The World Jewish Congress urged Ukrainian clergy to refrain from attending neo-Nazi events.

“Moral authority” is necessary to “prevent any further rehabilitation of Nazism or the SS,” World Jewish Congress President Ronald Lauder wrote in a letter Thursday to the head of the Ukrainian Orthodox Church, Patriarch Filaret.

In his letter, Lauder referenced a recent ceremony near Lviv marking the 70th anniversary of the creation of the Galician division of the Waffen SS, in which Ukrainians fought on the side of Nazi Germany.

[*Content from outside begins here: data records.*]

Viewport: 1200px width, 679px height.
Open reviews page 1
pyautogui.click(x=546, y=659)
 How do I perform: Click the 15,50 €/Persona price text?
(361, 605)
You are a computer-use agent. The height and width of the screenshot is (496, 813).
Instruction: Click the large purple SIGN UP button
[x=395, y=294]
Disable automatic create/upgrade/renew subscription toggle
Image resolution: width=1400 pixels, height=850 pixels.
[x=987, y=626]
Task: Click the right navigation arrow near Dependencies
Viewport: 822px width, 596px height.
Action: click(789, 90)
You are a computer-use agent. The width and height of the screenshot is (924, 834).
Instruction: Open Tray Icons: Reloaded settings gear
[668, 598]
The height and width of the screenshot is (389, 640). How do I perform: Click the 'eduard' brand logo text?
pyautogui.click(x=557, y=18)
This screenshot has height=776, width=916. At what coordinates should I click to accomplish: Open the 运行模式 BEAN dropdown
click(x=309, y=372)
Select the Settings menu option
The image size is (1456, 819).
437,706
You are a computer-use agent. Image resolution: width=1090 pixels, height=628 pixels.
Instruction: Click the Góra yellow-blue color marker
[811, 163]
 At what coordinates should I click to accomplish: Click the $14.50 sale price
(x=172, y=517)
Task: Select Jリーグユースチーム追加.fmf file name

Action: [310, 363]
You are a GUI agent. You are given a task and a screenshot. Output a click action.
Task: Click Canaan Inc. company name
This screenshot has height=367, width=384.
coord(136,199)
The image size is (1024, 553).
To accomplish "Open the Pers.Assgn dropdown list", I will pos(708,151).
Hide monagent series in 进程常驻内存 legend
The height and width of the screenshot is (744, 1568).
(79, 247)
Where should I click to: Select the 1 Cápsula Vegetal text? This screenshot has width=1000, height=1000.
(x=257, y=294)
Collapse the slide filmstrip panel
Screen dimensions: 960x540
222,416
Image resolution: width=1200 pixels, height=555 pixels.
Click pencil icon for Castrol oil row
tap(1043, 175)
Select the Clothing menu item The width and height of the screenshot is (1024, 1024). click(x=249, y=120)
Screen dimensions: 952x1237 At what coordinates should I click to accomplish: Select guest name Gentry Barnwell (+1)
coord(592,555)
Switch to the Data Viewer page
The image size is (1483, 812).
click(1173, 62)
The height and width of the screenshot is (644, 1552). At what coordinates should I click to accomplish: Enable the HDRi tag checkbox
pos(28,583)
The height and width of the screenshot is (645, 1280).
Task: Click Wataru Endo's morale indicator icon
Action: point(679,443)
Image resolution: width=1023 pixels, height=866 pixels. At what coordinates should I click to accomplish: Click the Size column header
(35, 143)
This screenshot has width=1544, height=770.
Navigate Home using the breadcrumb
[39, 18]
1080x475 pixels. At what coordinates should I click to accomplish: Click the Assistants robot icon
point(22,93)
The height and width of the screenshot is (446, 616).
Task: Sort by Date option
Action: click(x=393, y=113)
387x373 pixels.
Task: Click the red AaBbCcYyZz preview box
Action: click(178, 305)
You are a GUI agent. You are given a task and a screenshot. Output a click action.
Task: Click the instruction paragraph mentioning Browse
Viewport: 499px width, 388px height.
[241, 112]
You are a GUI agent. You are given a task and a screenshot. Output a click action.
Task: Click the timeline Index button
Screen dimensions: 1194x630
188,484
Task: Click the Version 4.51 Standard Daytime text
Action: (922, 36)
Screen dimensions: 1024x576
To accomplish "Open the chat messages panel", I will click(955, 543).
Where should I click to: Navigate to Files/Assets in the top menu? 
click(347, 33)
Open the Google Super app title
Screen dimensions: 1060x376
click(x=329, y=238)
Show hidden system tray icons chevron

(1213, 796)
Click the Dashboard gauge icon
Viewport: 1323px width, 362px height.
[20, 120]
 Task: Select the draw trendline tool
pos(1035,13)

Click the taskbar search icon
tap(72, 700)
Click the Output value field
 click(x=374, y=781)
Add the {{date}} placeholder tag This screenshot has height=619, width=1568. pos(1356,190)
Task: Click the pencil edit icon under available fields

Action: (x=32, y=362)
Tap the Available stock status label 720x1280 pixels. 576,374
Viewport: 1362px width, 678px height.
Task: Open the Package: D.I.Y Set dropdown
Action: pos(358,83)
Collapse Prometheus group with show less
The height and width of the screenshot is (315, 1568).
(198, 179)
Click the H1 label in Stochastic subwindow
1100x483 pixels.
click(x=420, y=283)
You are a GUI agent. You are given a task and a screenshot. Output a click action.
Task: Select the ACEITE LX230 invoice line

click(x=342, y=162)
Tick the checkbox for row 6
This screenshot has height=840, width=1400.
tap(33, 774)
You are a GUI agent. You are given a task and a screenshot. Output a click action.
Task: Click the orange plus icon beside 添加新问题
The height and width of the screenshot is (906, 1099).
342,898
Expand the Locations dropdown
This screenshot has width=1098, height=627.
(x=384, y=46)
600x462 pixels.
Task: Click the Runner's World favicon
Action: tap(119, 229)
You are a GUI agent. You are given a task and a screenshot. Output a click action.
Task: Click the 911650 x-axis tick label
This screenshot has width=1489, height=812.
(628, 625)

“I was horrified to see photographs … of young Ukrainians wearing the dreaded SS uniform with swastikas clearly visible on their helmets as they carried the caskets of members of this Nazi unit, lowered them into their new graves, and fired gun salutes in their honor,” Lauder wrote. “I was especially troubled by the participation in this ceremony of a priest of the Ukrainian Orthodox Church that appeared to give a religious legitimacy to the rehabilitation of the SS.”

In late July, Ukrainians wearing SS uniforms were photographed trudging through trenches and firing rifles in a reconstruction of a key battle against the Soviets during World War II. An Orthodox priest led a ceremony for fallen soldiers of the Nazi unit, sprinkling his blessing over several men sporting swastikas who lowered a coffin in a ritual reburial.

Lauder asked the Ukrainian priest to “call on the clergy of your Church not to participate in any future ceremonies or events that glorify or legitimize a uniform that epitomizes the evil of genocide.”

Some 800,000 Jews were murdered during the Holocaust in what is now Ukrainian territory, according to researchers from the University of Toronto. They were killed by German troops and Ukrainian auxiliaries who gathered the Jews, guarded them, and in many instances participated in their killing, according to the Yad Vashem Holocaust museum in Jerusalem.

Oleg Pankevich, a lawmaker for the extreme-right Svoboda party, also took part in the reburial ceremony, Lauder said.

He said that the World Jewish Congress would hold a meeting of its executive committee in Kiev next year and invited Patriarch Filaret to attend the gathering.